OBJECTIFS GRAND-ANGLE
Un objectif grand-angle peut être un outil puissant pour exagérer la profondeur et la taille relative des objets dans une photographie. C’est aussi un des objectifs les plus difficiles à utiliser. Cet article passe en revue quelques idées fausses et des techniques permettant de tirer le meilleur des propriétés uniques d’un grand-angle.
Objectif ultra grand-angle 16 mm – Coucher de soleil près de la Death Valley, Californie, USA
GENERALITES
Un objectif est dit grand-angle lorsque sa longueur focale est inférieure à environ 35 mm (sur un capteur 35 mm; voir objectifs: longueur focale et ouverture). Cela correspond à un angle de vue supérieur à environ 55°. La définition d’un ultra grand-angle est moins précise, mais on en parle habituellement pour des longueurs focales d’à peu près 20-24 mm ou plus courtes. Sur un appareil compact, le grand-angle correspond au zoom minimum et l’ultra grand-angle est rarement accessible.
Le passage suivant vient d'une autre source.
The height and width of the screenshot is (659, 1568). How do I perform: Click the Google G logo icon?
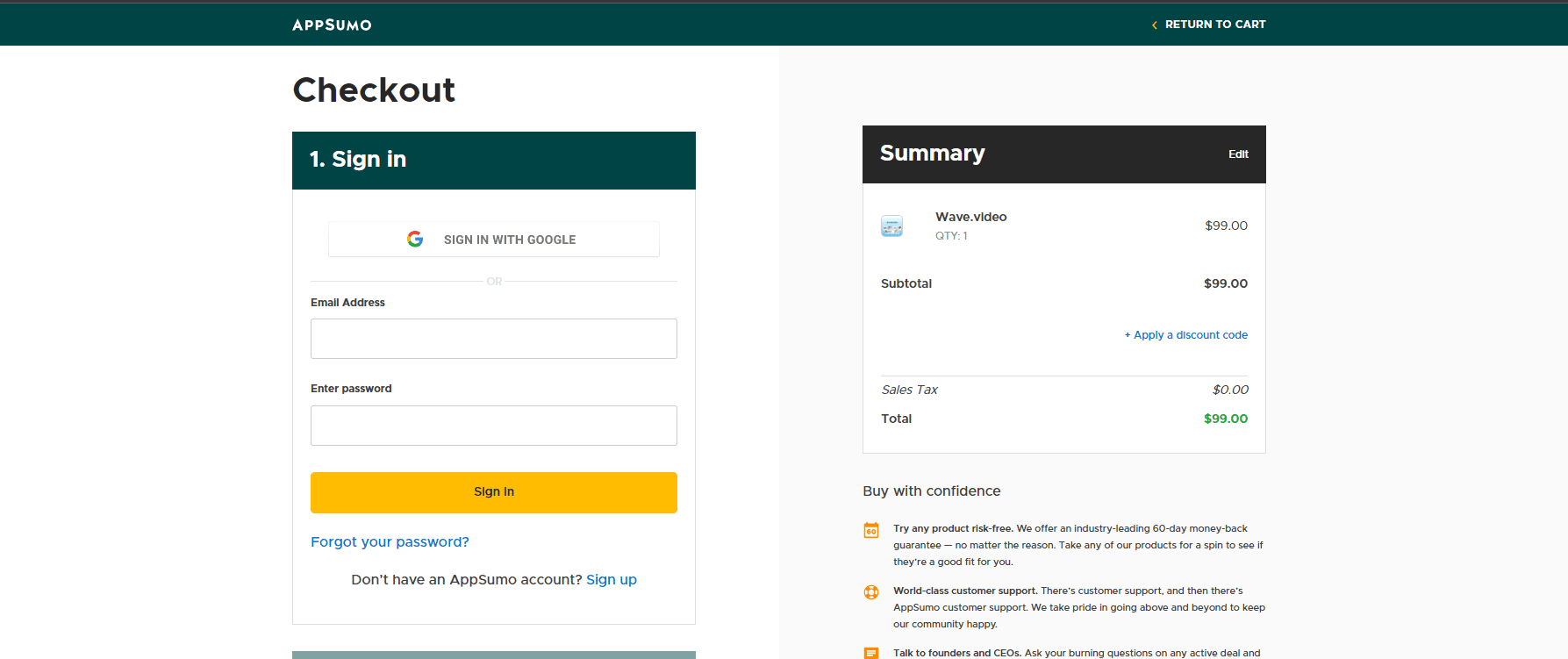point(415,239)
Quoi qu’il en soit, le concept clef est le suivant: plus la focale est courte, plus l’effet grand-angle sera puissant.
Le diagramme ci-dessus montre l’angle maximum des rayons de lumière qui atteignent le capteur de l’appareil. La position à laquelle les rayons se croisent n’est pas nécessairement la longueur focale, mais est plus ou moins proportionnelle à cette distance. L’angle de vue augmente en relation inverse.
Une fausse idée courante est qu’un objectif grand-angle s’utilise généralement lorsqu’on ne peut pas s’éloigner suffisamment du sujet, tout en voulant le photographier en entier. Si on n’utilisait un grand-angle que dans ce cas, on passerait à côté de l’essentiel. En fait, on s’en sert plutôt pour le contraire, c’est à dire lorsqu’on veut s’approcher du sujet!
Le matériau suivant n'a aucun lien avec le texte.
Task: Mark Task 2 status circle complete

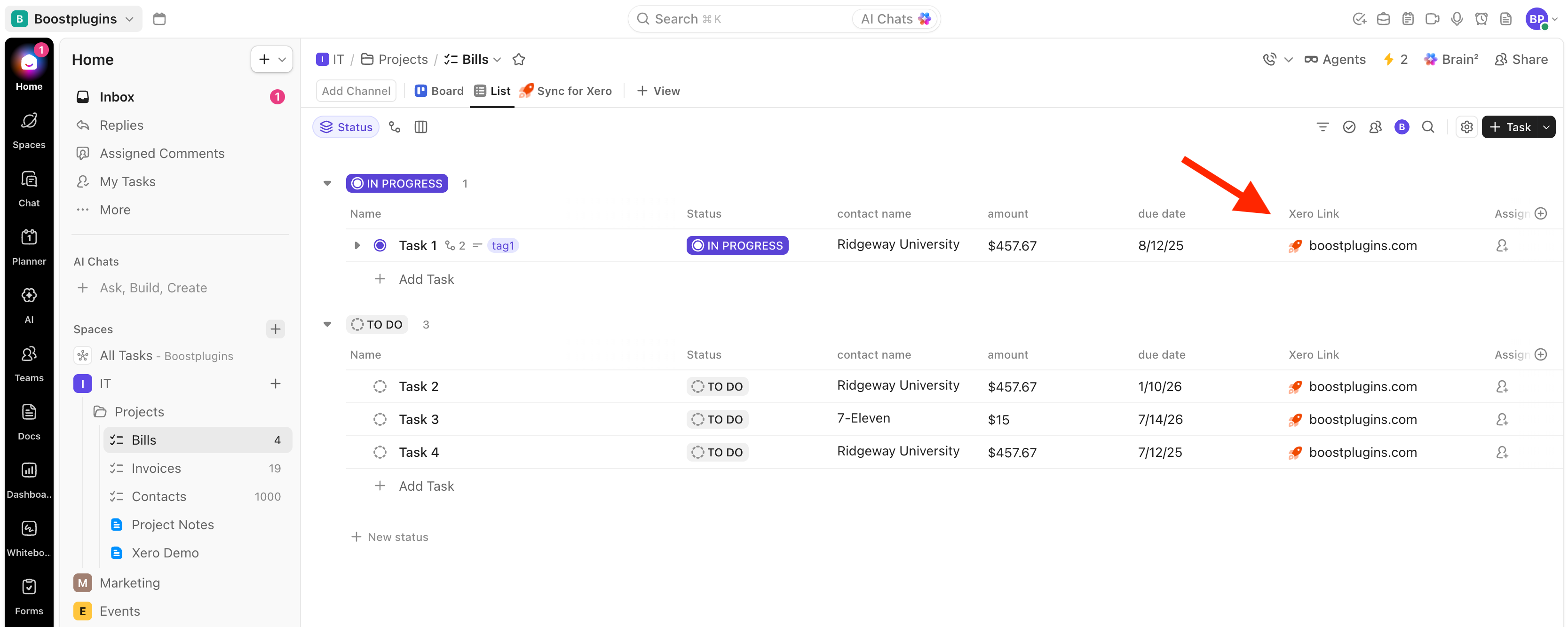Action: [x=380, y=387]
Ceci étant dit, regardons de plus près (sans jeu de mot) ce qui rend un grand-angle unique:
- L’image inclut un angle de vue plus large
- L’objectif a une distance focale minimum plus courte
Bien que cela puisse paraître basique, les possibilités sont assez surprenantes. La suite de l’article se concentre sur les techniques qui permettent d’augmenter l’impact d’un grand-angle sur la photographie finale.
LA PERSPECTIVE EN GRAND-ANGLE
évidemment, un grand-angle est spécial de part son angle de vue très large. Mais comment cela se traduit-il? Un angle de vue large signifie que la taille et la distance entre des objets proches et lointains est exagérée. Ainsi, les objets proches paraissent énormes tandis que ceux éloignés semblent minuscules. La raison de ce phénomène tient à l’angle de vue:
Objectif grand-angle (les tailles sont très différentes)td> | Objectif télé (les tailles sont plutôt similaires) |
Dans les deux cas, la distance réelle entre les objets est constante. Cependant, la taille perçue varie, tout simplement parce qu’avec un objectif grand-angle, les objets lointains représentent une part moins importante de l’angle de vue total.
Une idée fausse répandue est que l’objectif affecte la perspective. Dans l’absolu, ceci est faux. La perspective dépend en fait seulement de l’éloignement du photographe. La perspective est modifiée par le seul fait que le photographe s’approche du sujet, et non pas à cause de l’objectif.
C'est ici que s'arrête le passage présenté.